山崎幹夫の各種センサー

8mmfilmの情報を提供&映像制作ノートとして始まったが、8mmfilmの死去で路上観察ブログになり、現在はイベント告知のみ

火葬場と『闇のカーニバル』


本日仕事をしていた建物の屋上に出てみた。
すると何かを燃焼させているような匂いを感じた。
「なんだろう」とまわりを見渡してみると、すぐ近くの建物の屋根に太くて短い煙突が3本あって、そのまんなかから熱気が吹き出しているらしい、その向こうの景色がゆらゆらしている(添付画像がそれ)。
「あ、あそこって」
そうだ、そこは火葬場なのだ。ということは、いままさに、誰か亡くなった人が焼却されている最中なのだろう。
この状況を、インドのバラナシやカルカッタで見た火葬場の光景に重ね合わせてみようとしたのだけれど、イマイチ重なってくれない。アタマでの想像が先行してしまって、イマジネーションの具体的な展開がついていかないのですよ。匂いがからむとこういうことが起こりがちです。
そんな空回りのあと、あることを私は思い出した。
「ちょい待てよ、あそこには行ったことがあるぞ」
それは、たぶん1981年の春(ん、夏だったかな)。
東京の実家に帰省していた私は、山本政志に誘われて、ふたりで都内のいくつかの火葬場を回ったのだった。
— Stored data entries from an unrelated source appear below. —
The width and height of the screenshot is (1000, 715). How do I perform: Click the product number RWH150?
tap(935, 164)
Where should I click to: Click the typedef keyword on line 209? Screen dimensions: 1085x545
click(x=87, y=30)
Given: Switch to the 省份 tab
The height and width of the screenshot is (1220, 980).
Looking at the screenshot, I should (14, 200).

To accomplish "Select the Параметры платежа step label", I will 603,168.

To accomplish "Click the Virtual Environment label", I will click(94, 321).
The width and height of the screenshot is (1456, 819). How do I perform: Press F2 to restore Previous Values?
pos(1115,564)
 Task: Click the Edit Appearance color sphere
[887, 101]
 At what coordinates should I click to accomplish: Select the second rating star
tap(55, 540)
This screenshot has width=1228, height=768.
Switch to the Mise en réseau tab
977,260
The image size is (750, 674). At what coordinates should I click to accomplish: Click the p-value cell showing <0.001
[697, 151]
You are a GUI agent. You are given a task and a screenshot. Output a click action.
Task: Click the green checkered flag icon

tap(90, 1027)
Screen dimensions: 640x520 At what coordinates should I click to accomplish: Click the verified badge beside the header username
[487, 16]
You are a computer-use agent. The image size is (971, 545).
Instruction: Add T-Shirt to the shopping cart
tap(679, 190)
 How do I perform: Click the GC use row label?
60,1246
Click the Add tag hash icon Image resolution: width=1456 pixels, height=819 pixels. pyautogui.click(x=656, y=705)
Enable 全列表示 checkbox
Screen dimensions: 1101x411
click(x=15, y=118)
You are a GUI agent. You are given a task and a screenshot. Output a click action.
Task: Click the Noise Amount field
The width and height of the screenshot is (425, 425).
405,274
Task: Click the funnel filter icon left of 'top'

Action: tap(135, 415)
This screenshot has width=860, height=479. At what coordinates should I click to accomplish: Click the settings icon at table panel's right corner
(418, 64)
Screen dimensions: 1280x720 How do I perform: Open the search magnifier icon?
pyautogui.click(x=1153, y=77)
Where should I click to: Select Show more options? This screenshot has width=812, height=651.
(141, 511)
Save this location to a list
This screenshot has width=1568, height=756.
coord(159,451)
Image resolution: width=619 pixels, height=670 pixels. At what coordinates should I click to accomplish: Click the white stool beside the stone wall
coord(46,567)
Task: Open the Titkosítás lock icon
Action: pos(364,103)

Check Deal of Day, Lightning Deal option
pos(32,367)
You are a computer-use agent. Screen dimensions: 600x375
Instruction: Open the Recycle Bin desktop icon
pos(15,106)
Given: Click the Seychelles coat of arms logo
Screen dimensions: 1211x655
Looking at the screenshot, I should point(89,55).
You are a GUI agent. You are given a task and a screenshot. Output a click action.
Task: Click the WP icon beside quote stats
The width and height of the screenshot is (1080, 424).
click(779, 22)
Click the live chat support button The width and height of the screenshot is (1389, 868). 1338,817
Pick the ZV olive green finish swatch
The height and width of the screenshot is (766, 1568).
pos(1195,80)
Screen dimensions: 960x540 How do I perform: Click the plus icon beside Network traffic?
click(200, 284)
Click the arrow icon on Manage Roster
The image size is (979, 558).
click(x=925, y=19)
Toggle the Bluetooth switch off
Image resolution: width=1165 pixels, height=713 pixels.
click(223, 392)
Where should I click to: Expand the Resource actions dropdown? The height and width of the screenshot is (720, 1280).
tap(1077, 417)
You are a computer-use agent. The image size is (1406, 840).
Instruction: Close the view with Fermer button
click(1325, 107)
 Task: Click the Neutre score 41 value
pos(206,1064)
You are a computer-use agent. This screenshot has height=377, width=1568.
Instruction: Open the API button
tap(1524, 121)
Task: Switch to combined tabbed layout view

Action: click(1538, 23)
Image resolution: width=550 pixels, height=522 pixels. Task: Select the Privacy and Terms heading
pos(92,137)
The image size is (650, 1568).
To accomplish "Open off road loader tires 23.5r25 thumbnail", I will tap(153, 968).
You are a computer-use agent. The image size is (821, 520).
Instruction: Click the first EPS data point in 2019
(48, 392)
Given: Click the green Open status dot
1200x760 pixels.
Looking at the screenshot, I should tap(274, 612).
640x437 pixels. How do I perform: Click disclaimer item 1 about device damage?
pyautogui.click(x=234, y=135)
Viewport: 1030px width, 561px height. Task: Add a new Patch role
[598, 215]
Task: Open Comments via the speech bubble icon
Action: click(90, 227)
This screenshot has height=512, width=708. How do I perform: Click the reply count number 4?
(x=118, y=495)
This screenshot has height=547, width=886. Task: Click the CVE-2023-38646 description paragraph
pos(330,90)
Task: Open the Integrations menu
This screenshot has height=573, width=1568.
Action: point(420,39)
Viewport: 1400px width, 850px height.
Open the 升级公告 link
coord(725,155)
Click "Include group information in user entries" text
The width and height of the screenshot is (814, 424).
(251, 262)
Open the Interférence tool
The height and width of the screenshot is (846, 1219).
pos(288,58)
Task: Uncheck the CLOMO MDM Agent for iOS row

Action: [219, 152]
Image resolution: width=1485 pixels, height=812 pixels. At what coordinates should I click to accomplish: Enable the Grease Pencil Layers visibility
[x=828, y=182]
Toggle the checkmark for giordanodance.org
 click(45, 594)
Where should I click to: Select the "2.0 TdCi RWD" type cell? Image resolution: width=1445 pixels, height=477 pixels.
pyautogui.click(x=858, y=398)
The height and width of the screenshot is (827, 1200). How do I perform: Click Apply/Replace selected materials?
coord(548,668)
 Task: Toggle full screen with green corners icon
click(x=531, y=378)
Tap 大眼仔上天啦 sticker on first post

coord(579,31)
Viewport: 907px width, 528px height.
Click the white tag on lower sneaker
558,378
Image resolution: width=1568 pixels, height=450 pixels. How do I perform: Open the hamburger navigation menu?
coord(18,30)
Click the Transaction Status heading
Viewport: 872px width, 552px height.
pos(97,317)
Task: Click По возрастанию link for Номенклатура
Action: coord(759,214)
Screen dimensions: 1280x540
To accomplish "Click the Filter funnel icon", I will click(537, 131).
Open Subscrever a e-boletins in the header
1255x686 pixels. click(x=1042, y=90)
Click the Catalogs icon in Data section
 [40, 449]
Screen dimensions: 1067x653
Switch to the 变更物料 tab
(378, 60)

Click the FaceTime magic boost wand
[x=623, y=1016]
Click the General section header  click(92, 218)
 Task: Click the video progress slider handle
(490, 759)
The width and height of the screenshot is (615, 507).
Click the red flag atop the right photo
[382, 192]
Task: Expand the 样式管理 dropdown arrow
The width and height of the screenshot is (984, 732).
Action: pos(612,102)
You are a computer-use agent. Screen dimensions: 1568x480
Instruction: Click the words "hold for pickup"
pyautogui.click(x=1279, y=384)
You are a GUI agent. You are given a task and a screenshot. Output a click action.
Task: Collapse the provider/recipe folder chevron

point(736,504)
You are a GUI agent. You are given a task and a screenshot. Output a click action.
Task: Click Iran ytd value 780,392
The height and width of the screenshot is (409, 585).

いま、私が見ている火葬場は、そのときのひとつだ。
もちろんまともに借りて撮影する気などないから、どこか侵入口を探していたのだった。
私はロケハンだけ手伝ったので、じっさいに侵入して撮影がおこなわれた火葬場がどこかは知らない。
映画のタイトルは『闇のカーニバル』。16ミリ映画です。
あとで山本政志に聞いたら、映画でつかっている人間の骨は、ホントに侵入した火葬場にあったものだったそうだ。どこの爺さんか婆さんか知らないが、死んで骨になったあとに映画出演するとは、きっと霊魂も「どひゃー」とびっくりしていたろうな、と、がはがはと笑った記憶がある。